● **To be done**
Find every line in the rows below that contains the word "should", and copy each of those lines in full.

### Source records

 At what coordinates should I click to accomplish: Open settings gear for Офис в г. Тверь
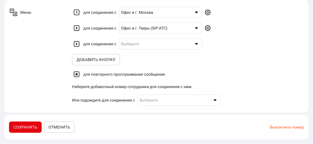(208, 28)
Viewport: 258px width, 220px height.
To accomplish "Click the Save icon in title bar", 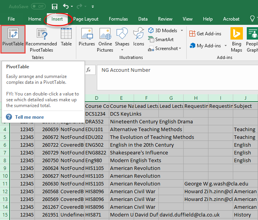I will pos(55,7).
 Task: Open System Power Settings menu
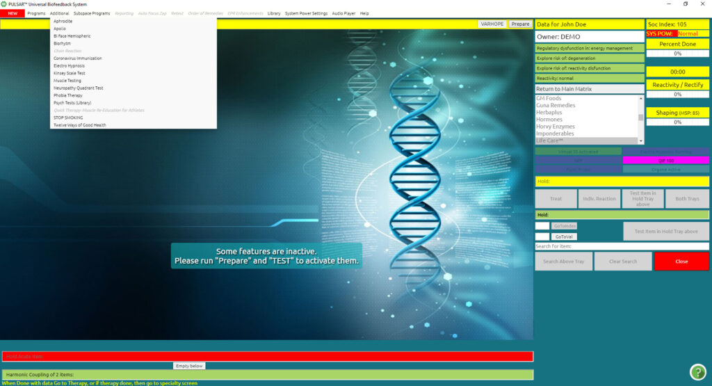(x=306, y=13)
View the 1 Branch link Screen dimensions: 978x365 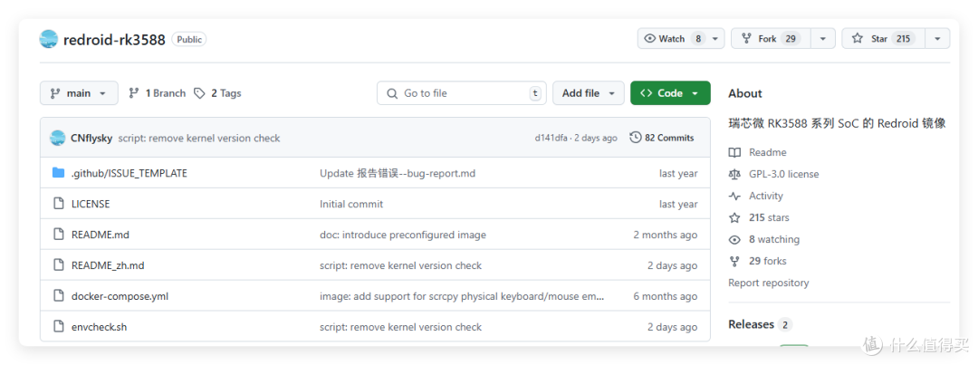tap(158, 93)
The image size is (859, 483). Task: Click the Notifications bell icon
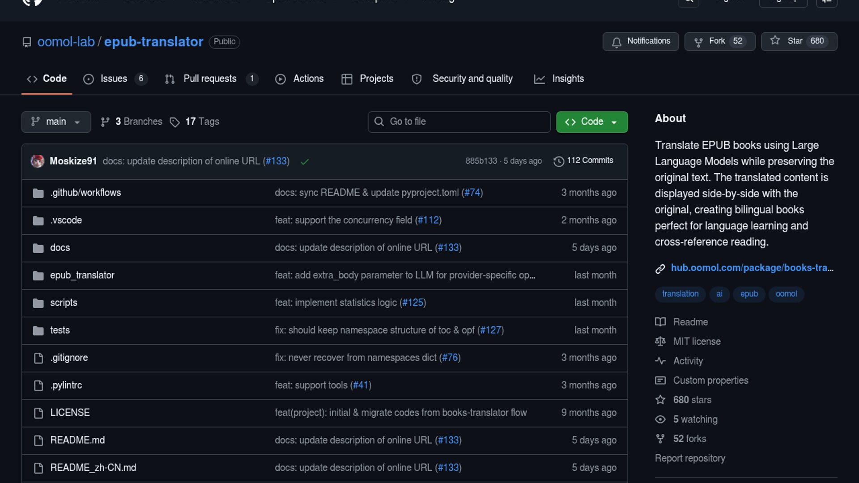617,42
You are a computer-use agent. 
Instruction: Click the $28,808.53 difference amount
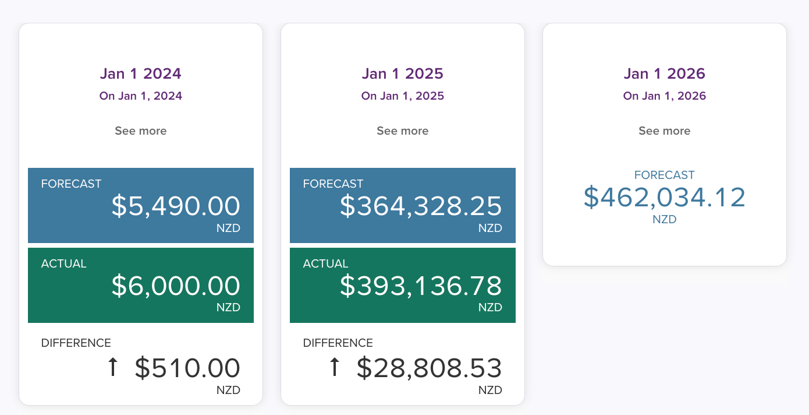[429, 368]
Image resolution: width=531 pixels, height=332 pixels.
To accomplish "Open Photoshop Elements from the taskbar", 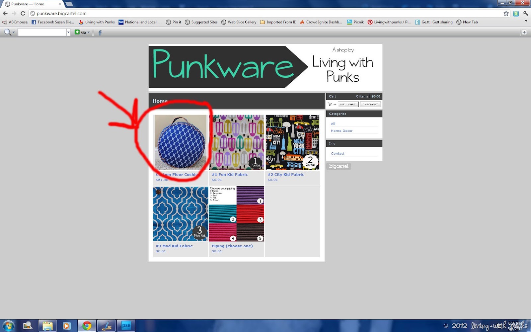I will 126,326.

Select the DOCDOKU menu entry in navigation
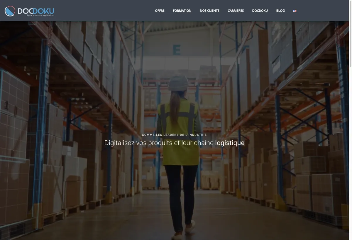[x=260, y=11]
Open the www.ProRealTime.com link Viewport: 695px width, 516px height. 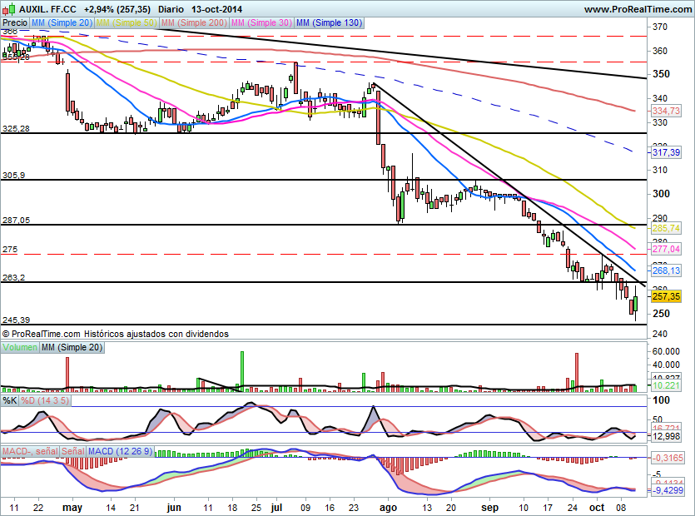pyautogui.click(x=637, y=9)
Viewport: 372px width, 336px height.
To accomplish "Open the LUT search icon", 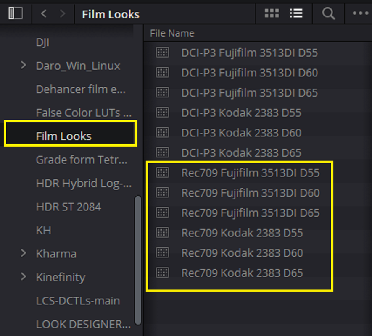I will tap(329, 13).
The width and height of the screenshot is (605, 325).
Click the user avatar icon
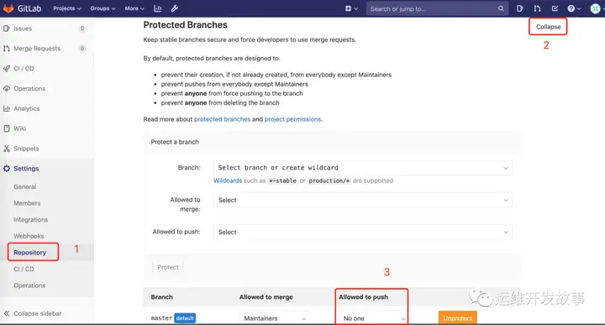point(596,8)
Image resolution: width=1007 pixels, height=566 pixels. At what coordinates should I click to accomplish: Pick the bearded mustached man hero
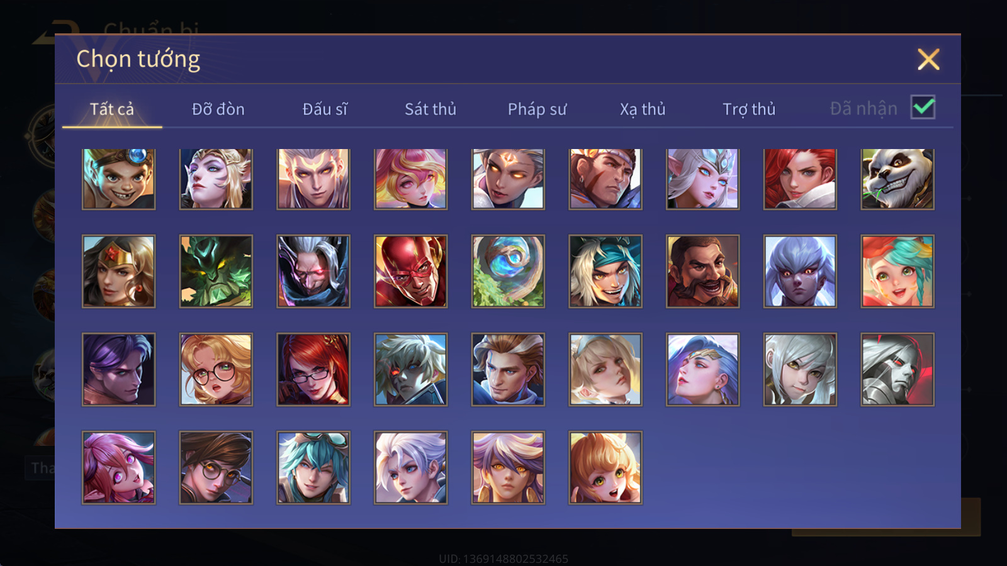[x=702, y=271]
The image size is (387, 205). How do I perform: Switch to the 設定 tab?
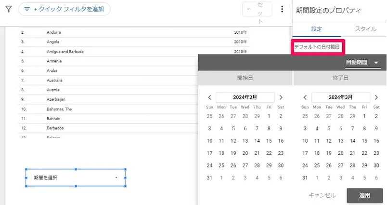(317, 29)
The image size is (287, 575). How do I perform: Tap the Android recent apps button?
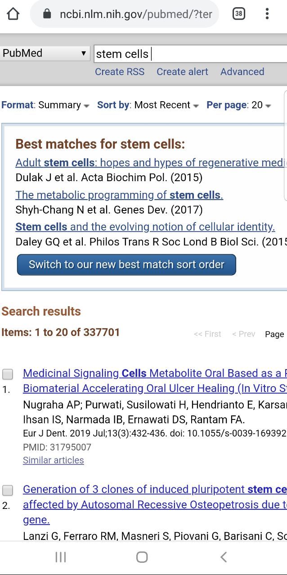tap(60, 557)
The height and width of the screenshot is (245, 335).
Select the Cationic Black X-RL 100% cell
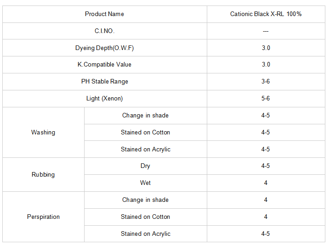click(x=266, y=14)
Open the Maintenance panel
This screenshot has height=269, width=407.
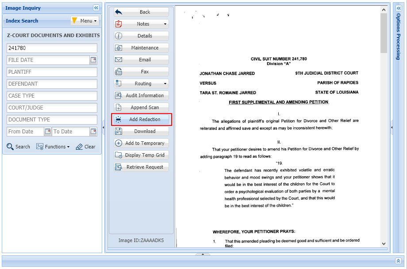click(x=141, y=47)
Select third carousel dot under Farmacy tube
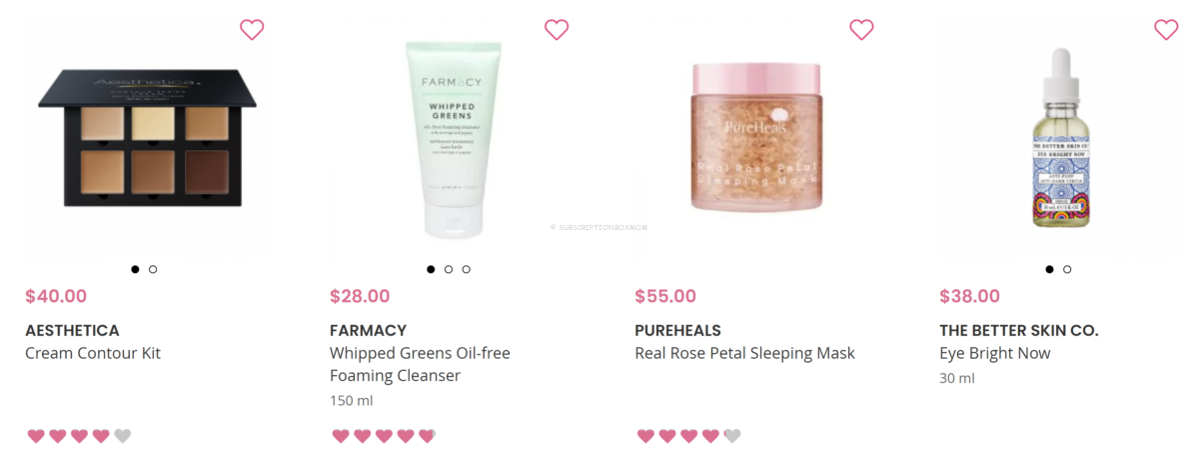The width and height of the screenshot is (1199, 455). point(466,269)
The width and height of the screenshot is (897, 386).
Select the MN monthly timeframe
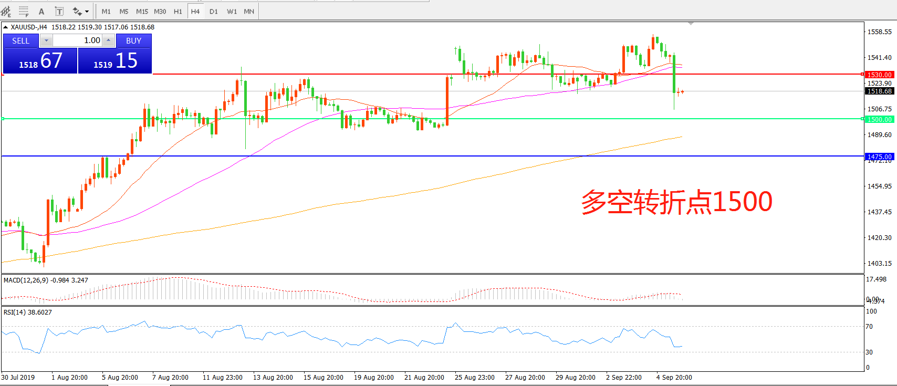pos(249,11)
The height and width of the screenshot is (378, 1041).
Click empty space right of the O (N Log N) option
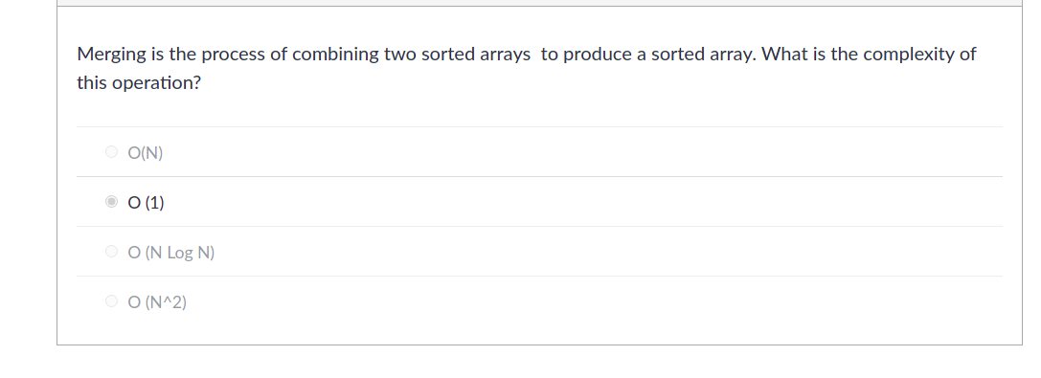611,252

######

● **Complete output**
 At what coordinates should I click to accomplish: Open settings gear for Офис в г. Тверь
Image resolution: width=1007 pixels, height=566 pixels. At what coordinates should I click to accomplish: Pick the bearded mustached man hero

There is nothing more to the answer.